Medical College of Wisconsin Researchers Identify Linkage Between ‘Redlining’ and Mortality After Breast Cancer Diagnosis
Results Published in the Journal of Clinical Oncology Demonstrate the Upstream Effects of Mortgage Discrimination on Widening Disparities for Women’s Health
Milwaukee, June 22, 2021 - Researchers at the Medical College of Wisconsin (MCW) have identified a linkage between contemporary ‘redlining’ (mortgage lending bias based on property location) and mortality after breast cancer diagnosis among older women in the United States. The results, published in the Journal of Clinical Oncology this week, show women residing in more heavily redlined areas experience worse survival rates, after controlling for disease and demographic factors.
This is the first nation-wide study to examine the relationship between contemporary mortgage lending bias and cancer survival. Researchers found redlining differed by race and ethnicity with 79% of non-Hispanic Black and 57% of Hispanic women living in redlined tracts, compared to 34% of non-Hispanic White women. Among 27,516 women with breast cancer, those residing in more heavily redlined areas experienced worse survival based on both all-cause and breast cancer specific mortality, after controlling for disease and demographic factors.
The research shines a light on the upstream effects of discrimination on persisting health disparities for individuals facing a cancer diagnosis.
“Structural racism is a clear upstream driver of cancer disparities. Mortgage lending bias is one form of bias that has caused and reinforced patterns of racial segregation in the United States, with many implications for health and well-being, particularly among people of color,” said Kirsten Beyer, PhD, MPH, MS, associate professor in the division of Epidemiology at MCW’s Institute for Health & Equity and member of the MCW Cancer Center. “We’re doing ongoing research to understand how structural racism contributes to health disparities so we can influence policies and practices to improve patient care and health outcomes for all people.”
According to the MCW study, which received grant support from the National Cancer Institute, the relationship between redlining and survival could have a range of explanations, including poorer access to healthcare and other resources, aspects of housing stability, safety and affordability, experiences of discrimination, environmental exposures, the built environment, economic opportunities, and socioeconomic deprivation.
About the methodology
A redlining index using Home Mortgage Disclosure Act data (2007-2013) was linked by census tract with a SEER-Medicare cohort of 27,516 women aged 66-90 years with an initial diagnosis of stage I-IV breast cancer in 2007-2009 and follow-up through 2015. Cox proportional hazards models were used to examine the relationship between redlining and both all-cause and breast cancer specific mortality, accounting for covariates.
All individuals studied were enrolled in Medicare Parts A and B and not in an HMO for at least 12 months prior to their breast cancer diagnosis to allow for the assessment of comorbidity. The sample was further restricted to those residing in a Metropolitan Statistical Area (MSA) with known census tract (n=27,654). Both all-cause and breast cancer specific mortality were assessed. Patients for whom a cause of death was unknown (n=118) were excluded from analyses of breast cancer specific survival. Survival models were used to examine relationships and control for other variables impacting survival.
The researchers acknowledge the efforts of the National Cancer Institute; the Office of Research, Development and Information, CMS; Information Management Services (IMS), Inc.; and the Surveillance, Epidemiology, and End Results (SEER) Program tumor registries in the creation of the SEER-Medicare database.

- **What this exercise asks**:
**1.** In the redlining press release, change "National Cancer Institute" to "NCI" in the passage between "According to the" and "and socioeconomic deprivation.", inclusive, and give the revised passage.
**2.** List every organization or program that the researchers acknowledge in the redlining press release for their part in creating the SEER-Medicare database.

Stored data entries:
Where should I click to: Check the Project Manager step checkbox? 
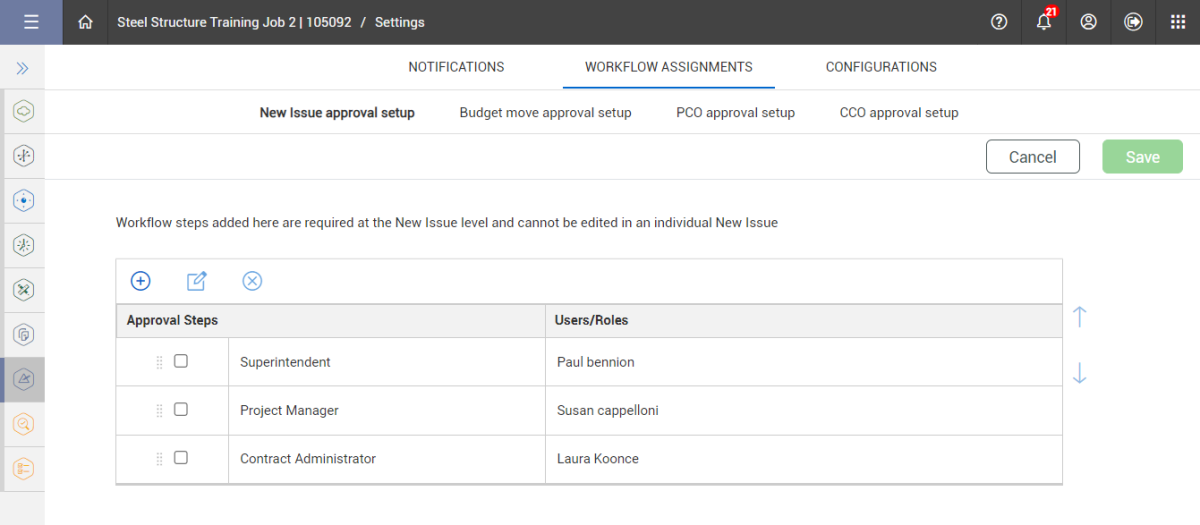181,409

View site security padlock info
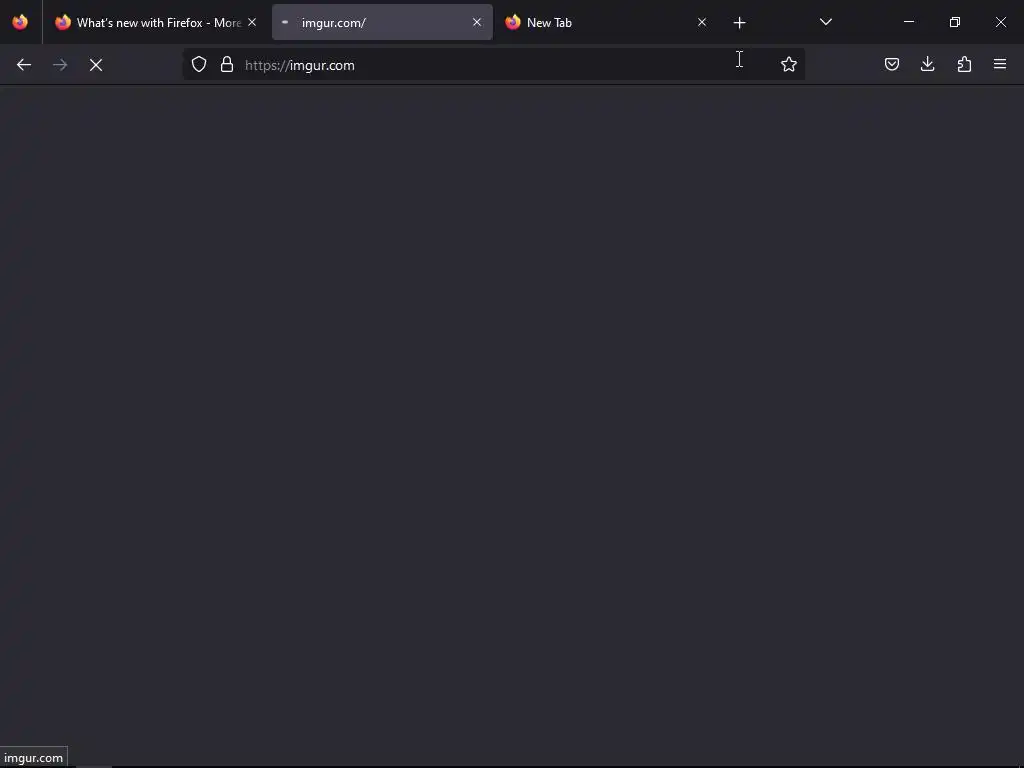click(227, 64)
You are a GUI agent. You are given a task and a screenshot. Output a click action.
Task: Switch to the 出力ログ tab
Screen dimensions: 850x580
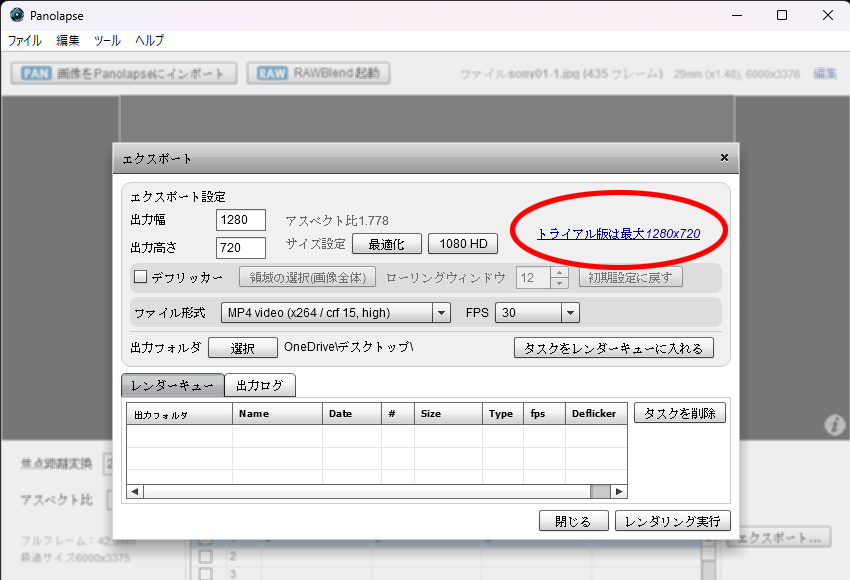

- **Answers to the problems**:
**1.**
According to the MCW study, which received grant support from the NCI, the relationship between redlining and survival could have a range of explanations, including poorer access to healthcare and other resources, aspects of housing stability, safety and affordability, experiences of discrimination, environmental exposures, the built environment, economic opportunities, and socioeconomic deprivation.

**2.**
- National Cancer Institute
- Office of Research, Development and Information, CMS
- Information Management Services (IMS), Inc.
- Surveillance, Epidemiology, and End Results (SEER) Program tumor registries